## start Input
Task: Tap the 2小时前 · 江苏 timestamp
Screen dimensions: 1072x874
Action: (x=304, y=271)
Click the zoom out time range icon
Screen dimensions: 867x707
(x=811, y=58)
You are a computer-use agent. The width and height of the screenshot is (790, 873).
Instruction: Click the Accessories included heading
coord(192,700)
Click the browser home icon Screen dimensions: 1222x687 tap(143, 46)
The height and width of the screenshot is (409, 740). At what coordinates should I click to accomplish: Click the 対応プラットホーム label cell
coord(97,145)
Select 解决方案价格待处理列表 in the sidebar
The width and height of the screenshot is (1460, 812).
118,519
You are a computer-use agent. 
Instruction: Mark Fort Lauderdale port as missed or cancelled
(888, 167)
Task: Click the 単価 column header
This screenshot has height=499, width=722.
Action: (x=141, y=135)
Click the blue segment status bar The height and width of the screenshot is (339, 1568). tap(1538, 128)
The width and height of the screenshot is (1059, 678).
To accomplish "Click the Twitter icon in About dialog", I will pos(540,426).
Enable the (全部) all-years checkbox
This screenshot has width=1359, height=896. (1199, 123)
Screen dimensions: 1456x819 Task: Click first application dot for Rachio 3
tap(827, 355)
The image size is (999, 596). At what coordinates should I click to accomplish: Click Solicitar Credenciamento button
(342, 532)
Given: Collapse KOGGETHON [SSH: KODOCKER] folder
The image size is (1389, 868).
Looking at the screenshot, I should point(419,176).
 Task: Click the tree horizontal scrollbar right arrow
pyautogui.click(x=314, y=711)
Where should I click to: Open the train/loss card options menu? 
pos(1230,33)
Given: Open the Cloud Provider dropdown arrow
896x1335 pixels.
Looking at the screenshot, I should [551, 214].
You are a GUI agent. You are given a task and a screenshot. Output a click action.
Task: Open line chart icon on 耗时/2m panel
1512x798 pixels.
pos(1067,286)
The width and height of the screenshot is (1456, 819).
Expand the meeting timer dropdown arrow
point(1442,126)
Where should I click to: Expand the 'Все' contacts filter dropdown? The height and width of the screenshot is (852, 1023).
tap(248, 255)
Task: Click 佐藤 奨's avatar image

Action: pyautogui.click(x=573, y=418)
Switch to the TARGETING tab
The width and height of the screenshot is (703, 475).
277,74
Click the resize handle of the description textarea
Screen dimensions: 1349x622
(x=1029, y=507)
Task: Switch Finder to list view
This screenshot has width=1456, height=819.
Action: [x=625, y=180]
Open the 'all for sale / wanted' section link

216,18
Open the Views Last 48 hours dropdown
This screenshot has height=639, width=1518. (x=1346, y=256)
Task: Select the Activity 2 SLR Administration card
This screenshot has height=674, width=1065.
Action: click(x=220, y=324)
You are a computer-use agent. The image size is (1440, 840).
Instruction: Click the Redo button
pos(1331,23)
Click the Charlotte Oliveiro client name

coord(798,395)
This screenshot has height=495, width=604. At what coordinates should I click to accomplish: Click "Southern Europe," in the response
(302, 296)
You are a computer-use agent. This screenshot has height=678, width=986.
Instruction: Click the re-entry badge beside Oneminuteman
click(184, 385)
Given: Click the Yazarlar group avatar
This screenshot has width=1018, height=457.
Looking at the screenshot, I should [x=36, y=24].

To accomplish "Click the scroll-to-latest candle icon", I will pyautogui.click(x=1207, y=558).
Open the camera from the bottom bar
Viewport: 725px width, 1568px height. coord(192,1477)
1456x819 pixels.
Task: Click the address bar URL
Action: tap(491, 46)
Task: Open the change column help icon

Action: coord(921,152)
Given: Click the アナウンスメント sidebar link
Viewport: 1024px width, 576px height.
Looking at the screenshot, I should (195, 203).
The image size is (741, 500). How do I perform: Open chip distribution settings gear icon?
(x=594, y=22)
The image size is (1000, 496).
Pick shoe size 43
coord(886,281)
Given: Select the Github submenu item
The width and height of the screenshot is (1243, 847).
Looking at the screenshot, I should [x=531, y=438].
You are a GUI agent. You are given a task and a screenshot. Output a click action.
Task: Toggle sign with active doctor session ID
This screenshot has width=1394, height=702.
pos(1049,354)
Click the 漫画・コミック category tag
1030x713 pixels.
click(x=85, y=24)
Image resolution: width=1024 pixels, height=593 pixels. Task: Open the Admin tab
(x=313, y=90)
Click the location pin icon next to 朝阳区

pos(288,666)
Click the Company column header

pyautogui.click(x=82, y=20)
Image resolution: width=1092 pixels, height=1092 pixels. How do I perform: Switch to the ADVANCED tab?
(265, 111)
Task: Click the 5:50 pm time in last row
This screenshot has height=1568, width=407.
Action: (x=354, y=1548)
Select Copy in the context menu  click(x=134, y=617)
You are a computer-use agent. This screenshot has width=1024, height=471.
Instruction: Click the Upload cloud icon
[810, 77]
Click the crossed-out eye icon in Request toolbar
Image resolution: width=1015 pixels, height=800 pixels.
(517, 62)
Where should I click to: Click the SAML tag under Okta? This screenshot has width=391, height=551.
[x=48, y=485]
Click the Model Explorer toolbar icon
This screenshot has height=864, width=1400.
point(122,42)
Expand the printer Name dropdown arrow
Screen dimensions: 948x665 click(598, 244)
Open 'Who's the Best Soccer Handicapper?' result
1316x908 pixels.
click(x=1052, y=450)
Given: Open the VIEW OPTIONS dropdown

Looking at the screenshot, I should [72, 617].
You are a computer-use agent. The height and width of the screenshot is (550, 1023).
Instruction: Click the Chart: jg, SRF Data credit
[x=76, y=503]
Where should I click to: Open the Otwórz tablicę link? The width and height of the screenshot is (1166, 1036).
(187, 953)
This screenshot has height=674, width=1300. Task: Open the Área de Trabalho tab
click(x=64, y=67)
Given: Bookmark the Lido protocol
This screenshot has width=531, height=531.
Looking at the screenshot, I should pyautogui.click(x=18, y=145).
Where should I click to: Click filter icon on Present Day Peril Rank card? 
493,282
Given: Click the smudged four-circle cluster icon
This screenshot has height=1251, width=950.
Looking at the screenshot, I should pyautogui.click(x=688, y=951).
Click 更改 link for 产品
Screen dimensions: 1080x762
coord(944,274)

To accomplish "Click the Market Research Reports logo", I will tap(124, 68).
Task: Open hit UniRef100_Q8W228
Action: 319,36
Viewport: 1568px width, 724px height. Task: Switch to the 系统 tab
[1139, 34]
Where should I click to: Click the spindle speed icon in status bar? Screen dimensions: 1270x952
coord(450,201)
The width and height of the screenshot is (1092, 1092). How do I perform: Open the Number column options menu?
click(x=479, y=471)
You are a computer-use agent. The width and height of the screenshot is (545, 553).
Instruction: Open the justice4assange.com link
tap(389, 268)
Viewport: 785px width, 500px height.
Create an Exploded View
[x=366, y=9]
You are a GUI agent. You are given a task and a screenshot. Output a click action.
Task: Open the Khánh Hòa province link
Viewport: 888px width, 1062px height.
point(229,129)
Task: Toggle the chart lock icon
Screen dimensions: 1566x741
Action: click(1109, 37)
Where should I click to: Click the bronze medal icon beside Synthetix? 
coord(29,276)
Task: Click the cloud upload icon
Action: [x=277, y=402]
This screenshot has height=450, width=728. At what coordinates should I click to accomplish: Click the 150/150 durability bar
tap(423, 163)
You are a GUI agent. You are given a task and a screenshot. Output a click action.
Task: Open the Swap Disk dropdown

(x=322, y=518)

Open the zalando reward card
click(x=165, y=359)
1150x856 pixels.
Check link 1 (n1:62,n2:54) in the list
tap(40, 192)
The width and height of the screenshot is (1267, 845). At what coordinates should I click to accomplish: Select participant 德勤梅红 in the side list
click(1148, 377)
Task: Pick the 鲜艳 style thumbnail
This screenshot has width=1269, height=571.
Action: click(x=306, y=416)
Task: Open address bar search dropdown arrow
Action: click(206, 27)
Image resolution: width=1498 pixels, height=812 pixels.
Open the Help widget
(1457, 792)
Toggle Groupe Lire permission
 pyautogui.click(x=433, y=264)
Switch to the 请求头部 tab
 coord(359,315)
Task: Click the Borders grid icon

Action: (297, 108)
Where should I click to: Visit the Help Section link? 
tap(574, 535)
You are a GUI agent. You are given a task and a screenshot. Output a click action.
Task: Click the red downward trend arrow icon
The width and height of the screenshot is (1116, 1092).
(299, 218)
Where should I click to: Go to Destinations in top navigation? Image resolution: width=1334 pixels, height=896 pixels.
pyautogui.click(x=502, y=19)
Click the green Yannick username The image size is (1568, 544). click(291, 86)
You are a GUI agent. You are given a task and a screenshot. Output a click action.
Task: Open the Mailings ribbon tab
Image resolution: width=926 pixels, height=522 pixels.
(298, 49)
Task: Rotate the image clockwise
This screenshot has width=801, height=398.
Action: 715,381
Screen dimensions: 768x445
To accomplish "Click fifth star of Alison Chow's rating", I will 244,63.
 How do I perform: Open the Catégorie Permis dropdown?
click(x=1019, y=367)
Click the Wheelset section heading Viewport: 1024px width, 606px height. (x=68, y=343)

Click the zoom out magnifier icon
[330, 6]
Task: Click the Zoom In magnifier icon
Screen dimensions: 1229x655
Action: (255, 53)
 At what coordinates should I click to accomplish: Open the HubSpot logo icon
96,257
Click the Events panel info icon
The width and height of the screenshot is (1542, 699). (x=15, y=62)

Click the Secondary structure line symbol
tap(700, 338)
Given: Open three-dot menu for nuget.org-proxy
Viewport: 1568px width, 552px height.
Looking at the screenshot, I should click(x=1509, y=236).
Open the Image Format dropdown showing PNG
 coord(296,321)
## end Input
**Problem requirements**
Please retype the records from the line with "The width and height of the screenshot is (1267, 845)." to the line with "Action: 715,381".

**The response**
The width and height of the screenshot is (1267, 845). At what coordinates should I click to accomplish: Select participant 德勤梅红 in the side list
click(1148, 377)
Task: Pick the 鲜艳 style thumbnail
This screenshot has width=1269, height=571.
Action: click(x=306, y=416)
Task: Open address bar search dropdown arrow
Action: click(206, 27)
Image resolution: width=1498 pixels, height=812 pixels.
Open the Help widget
(1457, 792)
Toggle Groupe Lire permission
 pyautogui.click(x=433, y=264)
Switch to the 请求头部 tab
 coord(359,315)
Task: Click the Borders grid icon

Action: (297, 108)
Where should I click to: Visit the Help Section link? 
tap(574, 535)
You are a GUI agent. You are given a task and a screenshot. Output a click action.
Task: Click the red downward trend arrow icon
The width and height of the screenshot is (1116, 1092).
(299, 218)
Where should I click to: Go to Destinations in top navigation? Image resolution: width=1334 pixels, height=896 pixels.
pyautogui.click(x=502, y=19)
Click the green Yannick username The image size is (1568, 544). click(291, 86)
You are a GUI agent. You are given a task and a screenshot. Output a click action.
Task: Open the Mailings ribbon tab
Image resolution: width=926 pixels, height=522 pixels.
(298, 49)
Task: Rotate the image clockwise
This screenshot has width=801, height=398.
Action: 715,381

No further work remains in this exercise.